- Tungstonia, Nevada
- Coordinates: 39°39′27″N 114°09′52″W﻿ / ﻿39.65750°N 114.16444°W
- Country: United States
- State: Nevada
- District: White Pine County
- Elevation: 7,648 ft (2,331 m)
- Time zone: UTC-8 (Pacific)
- • Summer (DST): UTC-7 (PDT)

= Tungstonia, Nevada =

Tungstonia, Nevada, is a ghost town on the Southern flank of the Kern Mountains of Eastern White Pine County, Nevada, along Tungstonia Wash.

==History==

Tungsten was discovered here in 1910 by George Sims and C. Olsen, and full-scale mining began in 1914 with the introduction of two companies from Utah: the Salt Lake Tungstonia Mines Company and the Utah-Nevada Mining and Milling company.
The community that developed in support of the mining operations reached a population of about fifty in 1916, with the usual kind of business commensurate with a mining camp of this size, including "a couple of saloons and stores, a boardinghouse, and several wood-frame buildings." The community was also briefly granted a post office, under the name Tugstonia, which served the locale from January 4 to August 3, 1917. Kirby Smith served as the postmaster.
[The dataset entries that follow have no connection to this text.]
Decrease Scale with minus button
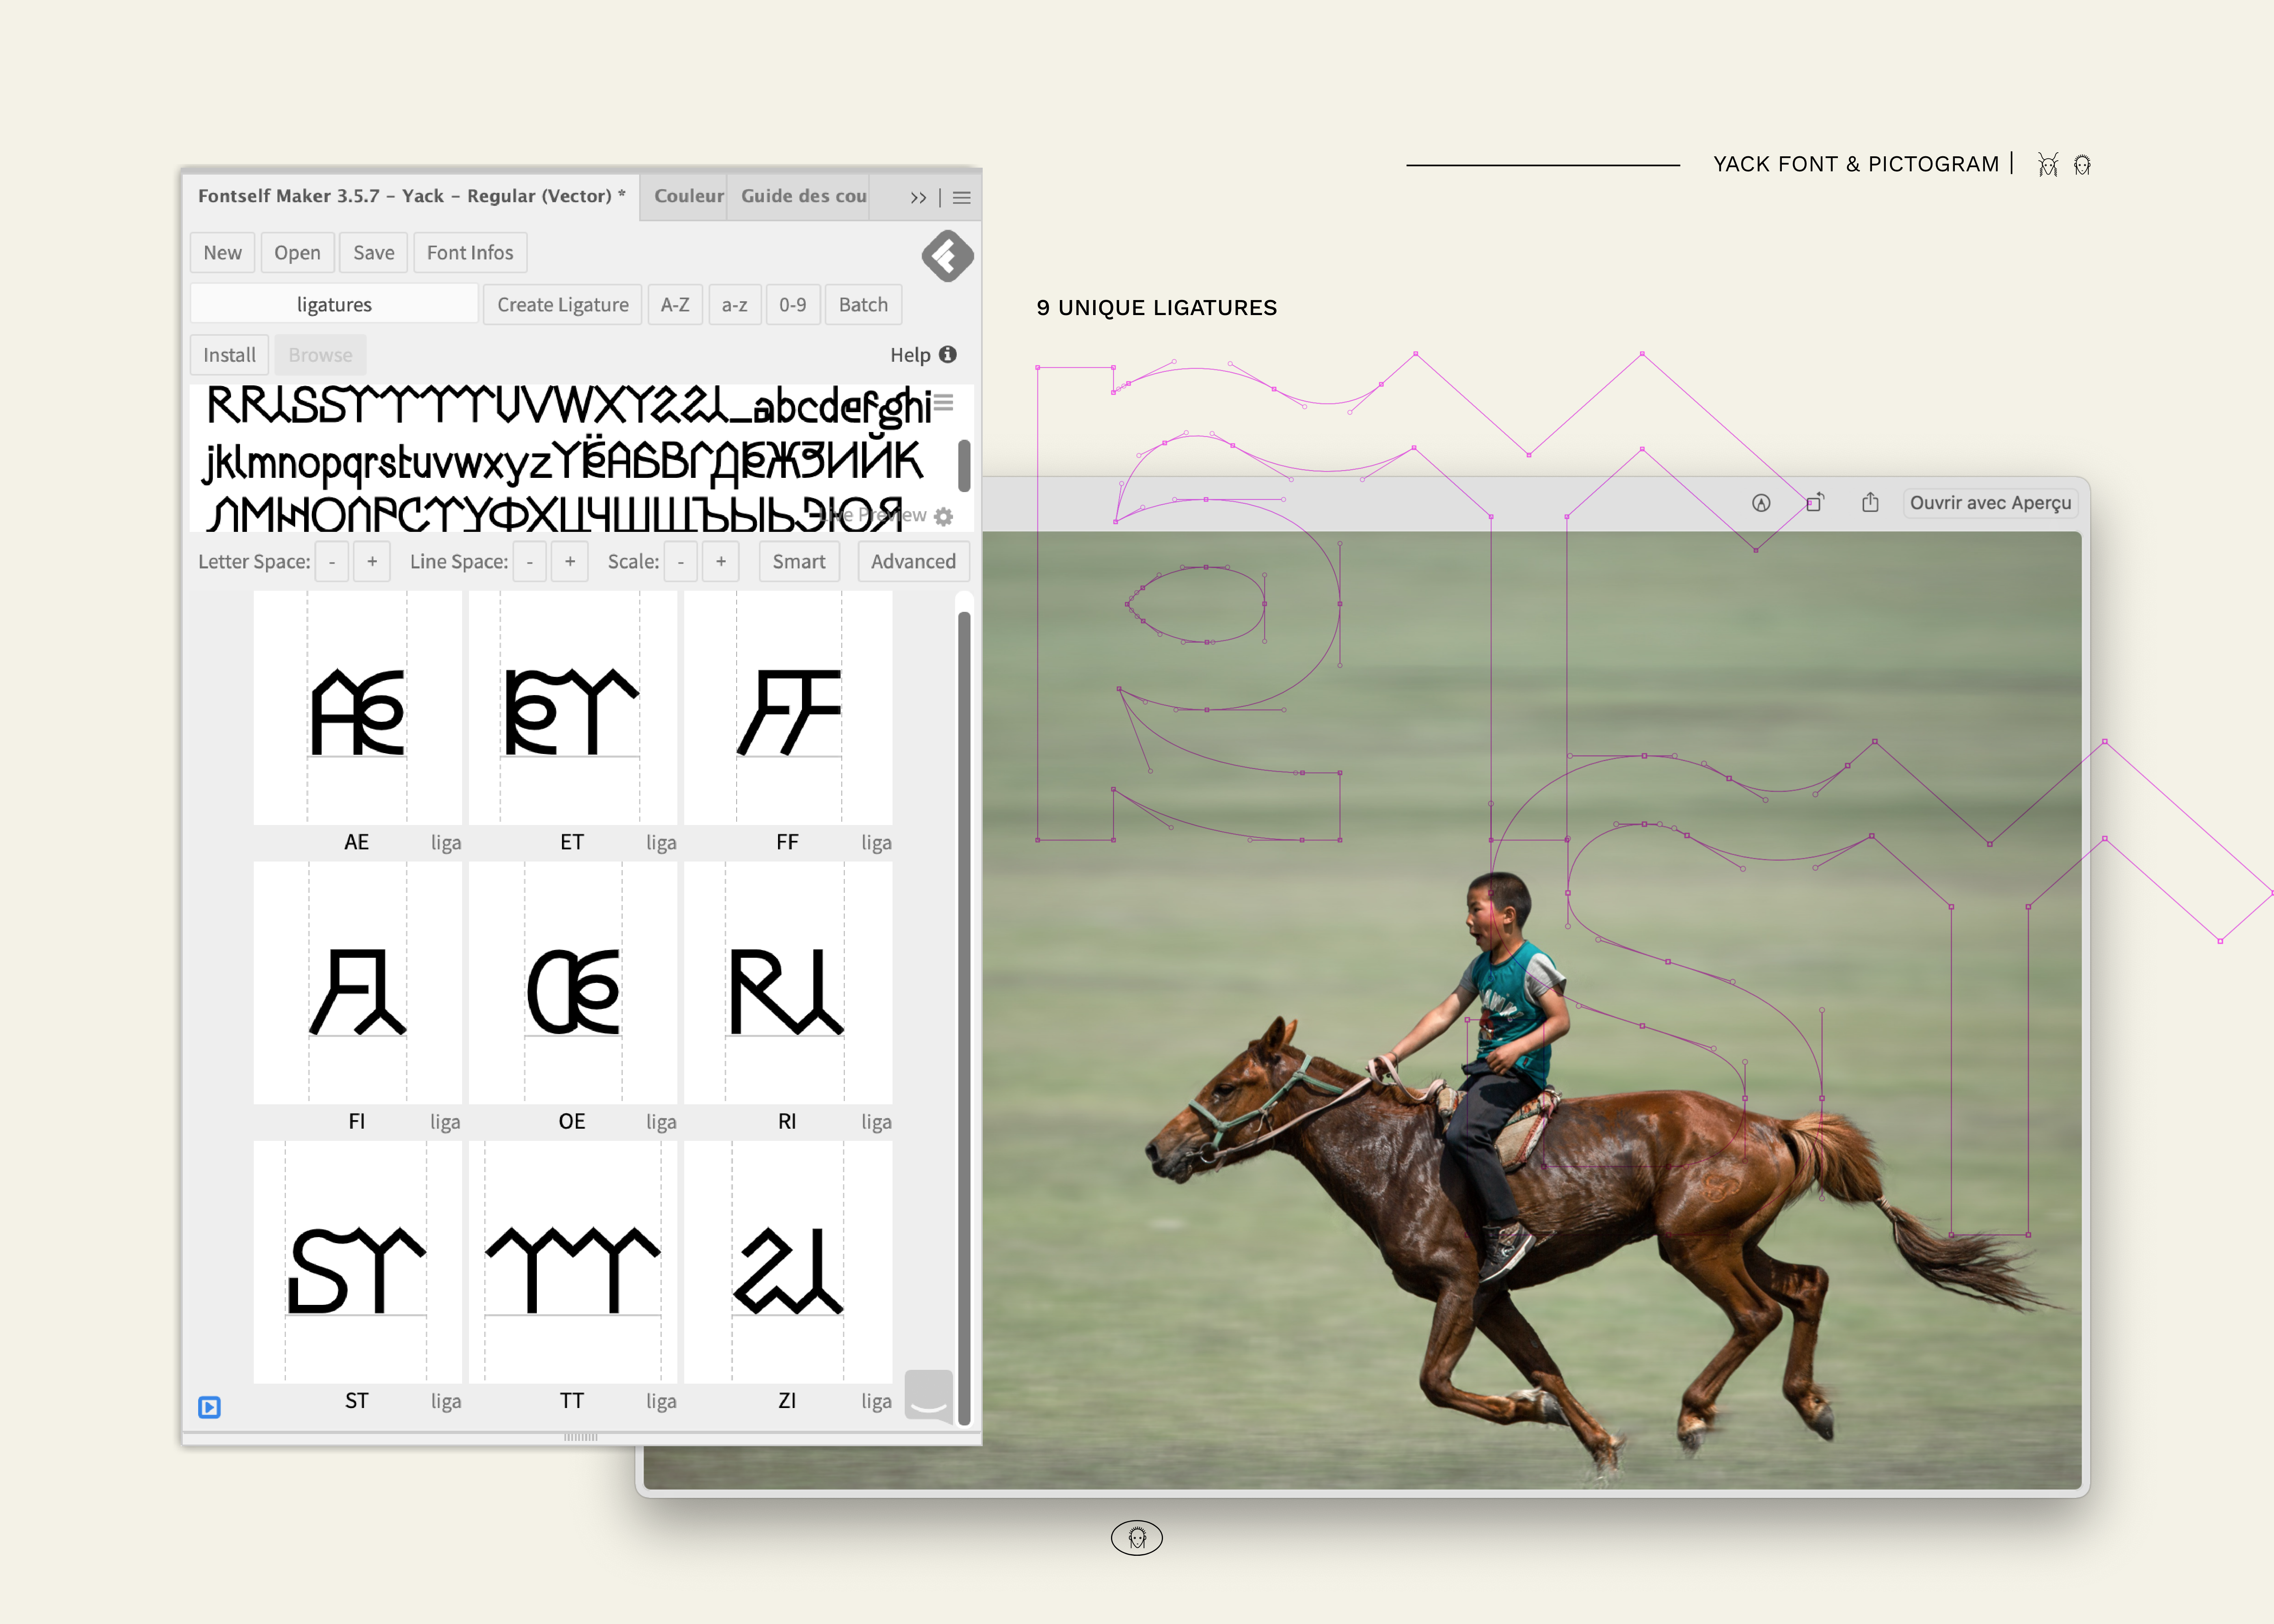 point(680,562)
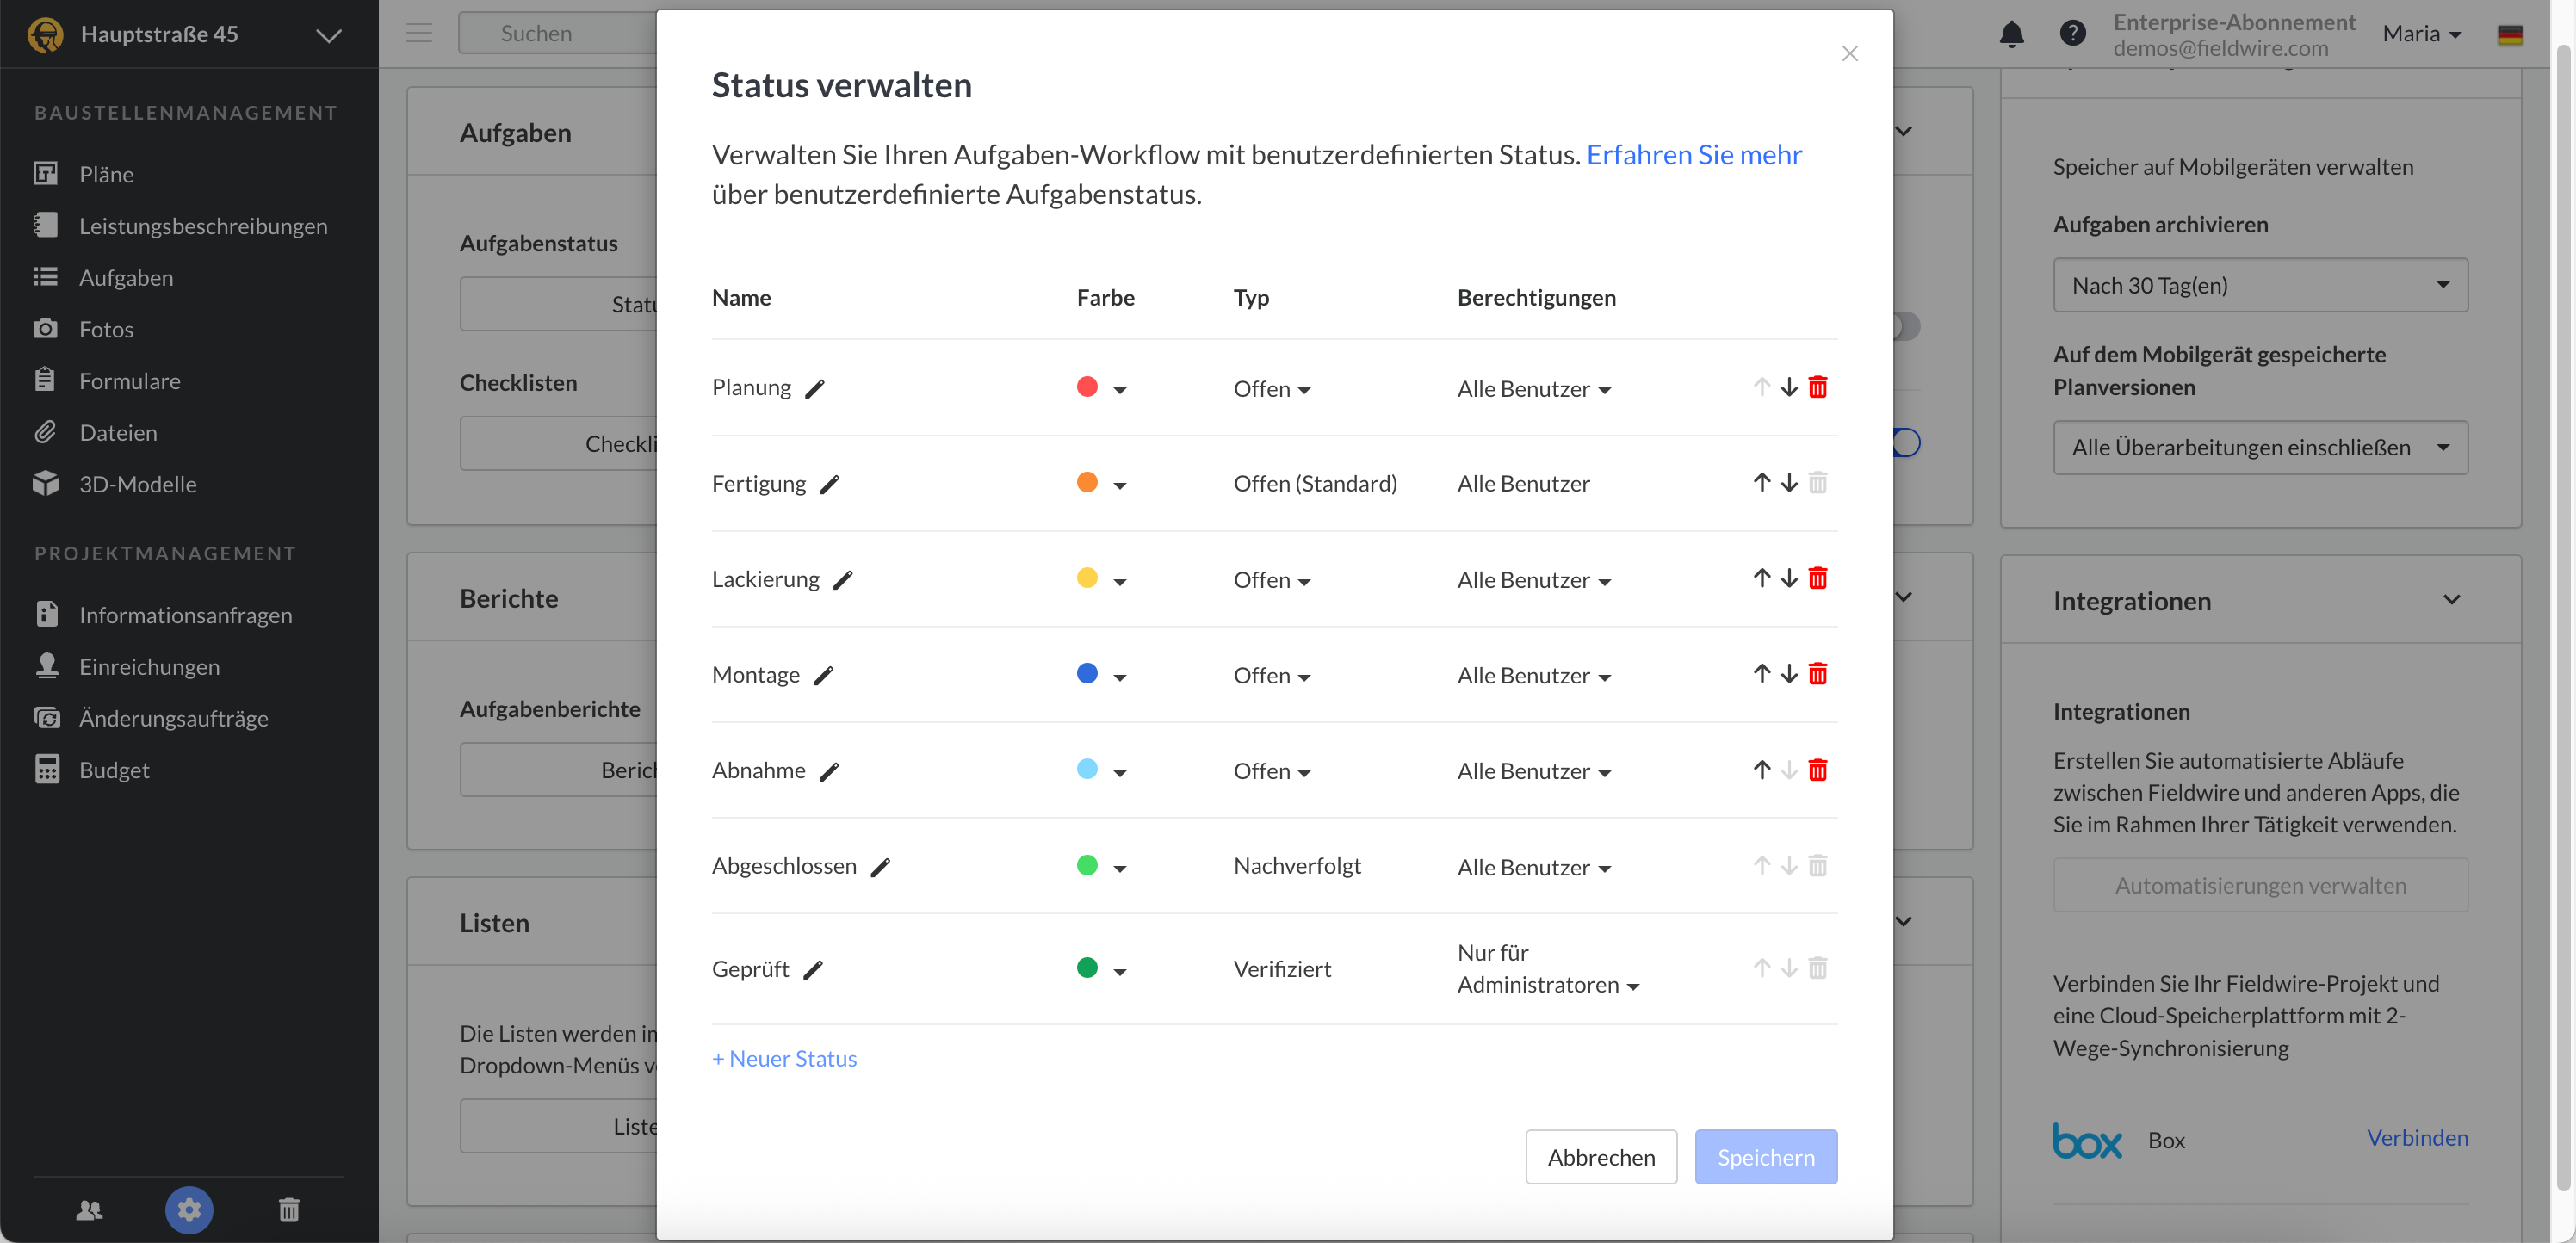
Task: Collapse the Integrationen panel chevron
Action: [x=2451, y=600]
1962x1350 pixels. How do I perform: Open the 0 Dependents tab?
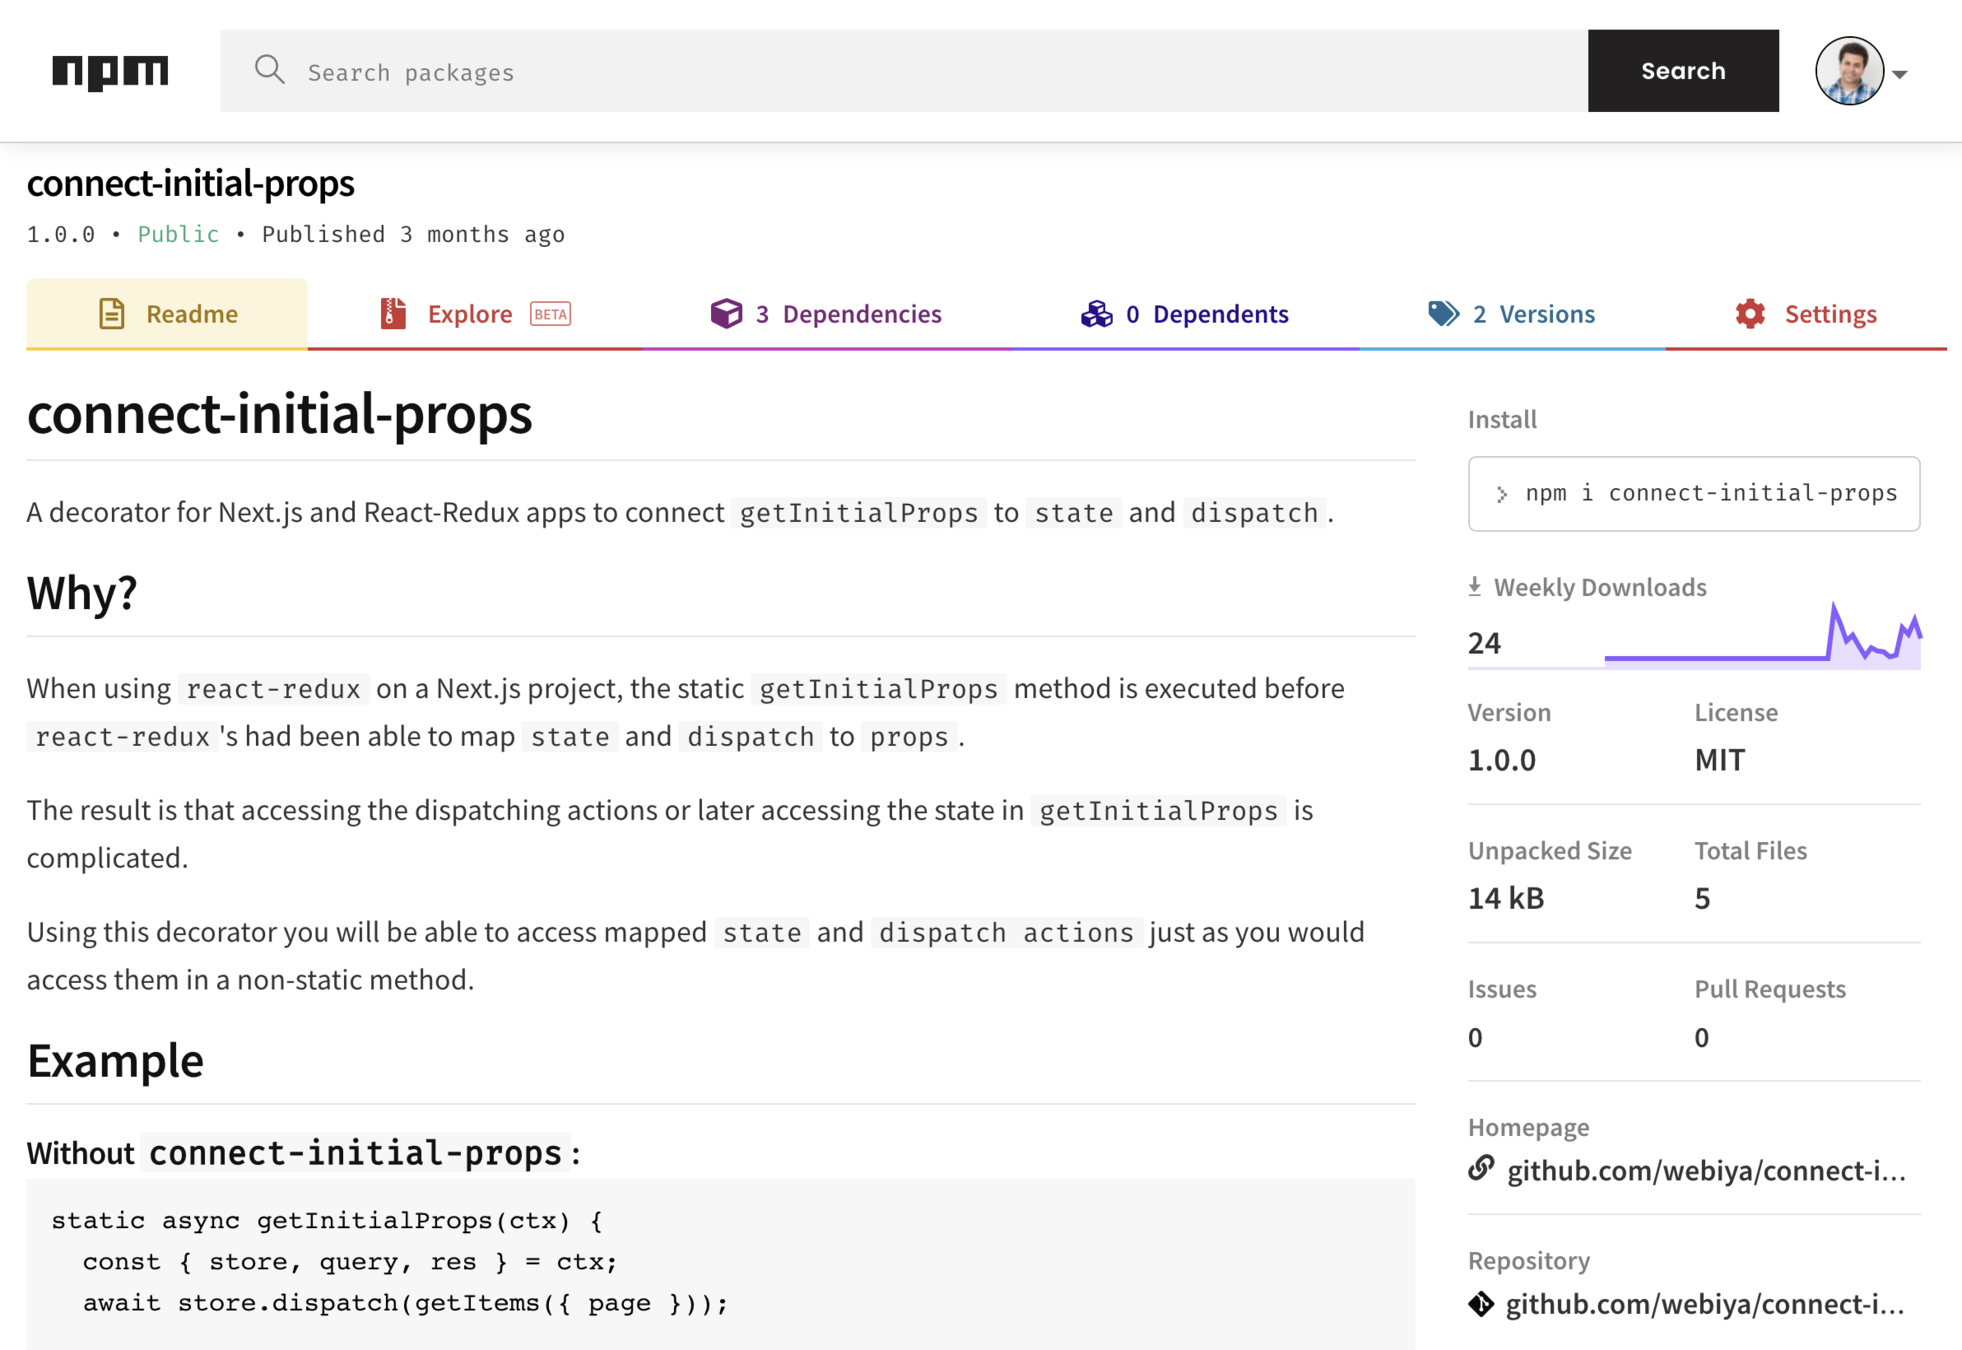point(1206,314)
After the Salt Lake Tungstonia Mines Company ceased operations in early 1918, the population dwindled precipitously immediately thereafter. That company's property was leased by the Griffin Mining Company during the summer of 1918, but this venture proved fruitless and most of the remaining residents abandoned the site.

The area saw a brief resurgence in the years 1935-1942 when three new mines, the Dandy, the Whiskey Bottle, and the Tungstonia, renewed activity; only sporadic leasing activity has occurred in the district since 1942, with the total valuation of ores removed around $126,000.